Bienenhaltung erlebt mit dem sogenannten Urban Beekeeping gerade eine regelrechte Renaissance – und einen Umbruch. Menschen halten die fleißigen Tierchen schon seit Jahrtausenden in ihrer Nähe, mit Urban Beekeeping erobern die Bienen jetzt auch die Stadt. Unsere Kölner Autorin Silke hält selbst Bienen in der Stadt und berichtet Ihnen von ihren geflügelten Mädels, der Haltung und den Besonderheiten dieses anspruchsvollen Hobbies.

Die Hobbyimkerei erfährt aktuell einen regelrechten Boom. Gerade in der Stadt interessieren sich inzwischen immer mehr Menschen für die Haltung der nützlichen Insekten. Aber wie passen Bienenhaltung und Stadtleben zusammen? Was im ersten Moment vielleicht ungewöhnlich klingt, ist auf den zweiten Blick gar nicht so abwegig, denn in unseren Städten gibt es ein überraschend großes Angebot unbehandelter Blüten, die vom Frühjahr bis in den Herbst auf Grünflächen sowie an Sträuchern und Bäumen blühen. Hier haben die Insekten über die Sommer- und Erntemonate oft ein abwechslungsreicheres und vor allem kontinuierlicheres Nahrungsangebot als in den landwirtschaftlich genutzten, ländlichen Gebieten. Hinzu kommt, dass die Haltung der Tiere nur wenig Platz benötigt. Selbst auf einem Balkon ist die Haltung möglich – sofern Nachbarn und Vermieter einverstanden sind.

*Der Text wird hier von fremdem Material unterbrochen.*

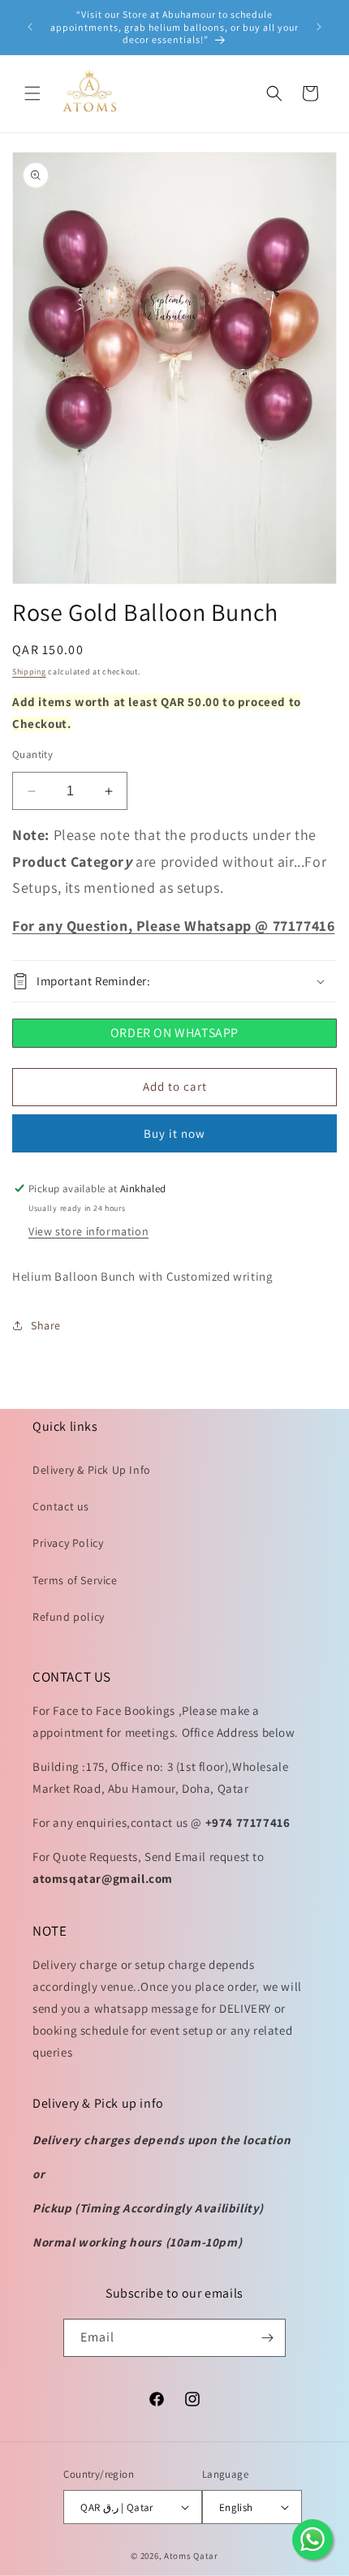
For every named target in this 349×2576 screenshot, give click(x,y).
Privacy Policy (67, 1543)
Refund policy (68, 1616)
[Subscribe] (267, 2338)
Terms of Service (75, 1580)
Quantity (32, 754)
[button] (32, 93)
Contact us (60, 1506)
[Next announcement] (319, 27)
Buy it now (174, 1133)
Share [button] (46, 1325)
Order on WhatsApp (174, 1032)
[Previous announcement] (30, 27)
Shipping (29, 671)
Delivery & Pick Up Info (91, 1469)
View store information (88, 1231)
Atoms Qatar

Urban Beekeeping: „Wilde“ Tiere in der Stadt und auf Balkonien

Aufgrund meiner Liebe zur Natur und zum Honig, habe ich vor fünf Jahren beschlossen, selbst Bienen zu halten und Stadtimkerin zu werden. In einem Anfängerkurs habe ich gelernt, wie die Biene lebt und wie ich sie artgerecht halten kann. In meiner kleinen Imkerei betreue ich inzwischen fünf Völker. Sie stehen an drei verschiedenen Standorten – in der Stadt und auf dem Land – und sie halten mich von März bis November auf Trab. Im Winter bilden die Bienen eine Wintertraube in ihrer Beute (künstliche Nisthöhle) und halten sich gegenseitig warm. Meine Hilfe brauchen sie dabei nicht, sodass ich ebenfalls eine Winterpause vom Imkern einlegen kann.

Urban Beekeeping

Bienenhaltung: Eine anspruchsvolle Aufgabe

Einen exakt planbaren Ablauf meines Hobbies gibt es nicht. Bienen sind Tiere, die in hohem Maß witterungsabhängig sind. Ihr Stockleben wird von Temperatur, Niederschlag und Blütenangebot bestimmt. Diese Faktoren muss ich in meine Überlegungen und die anstehenden Arbeiten einbeziehen, denn ich unterstütze die Bienen in ihrem natürlichen Rhythmus – angefangen bei Volksaufbau und Brutpflege über die Vorratshaltung und Vermehrung bis zur Einwinterung. Im Gegenzug ernte ich einen Teil der Honigüberproduktion meiner Mädels sowie die anderen Erzeugnisse wie Pollen, Propolis und Bienenwachs. Die Ernte der reinen Überproduktion des Honigs kann ich mir als Hobbyimkerin leisten, da ich von dem Honigverkauf nicht meinen Lebensunterhalt bestreite. Viele Berufsimker ernten jedoch mehr Honig und ersetzen diesen im Herbst mit Zuckersirup, um die Bienen ausreichend für den Winter zu versorgen. Solange die Imker sich intensiv um die Gesundheit ihrer Tiere kümmern, ist diese „Ersatz“-Nahrung auch kein Problem.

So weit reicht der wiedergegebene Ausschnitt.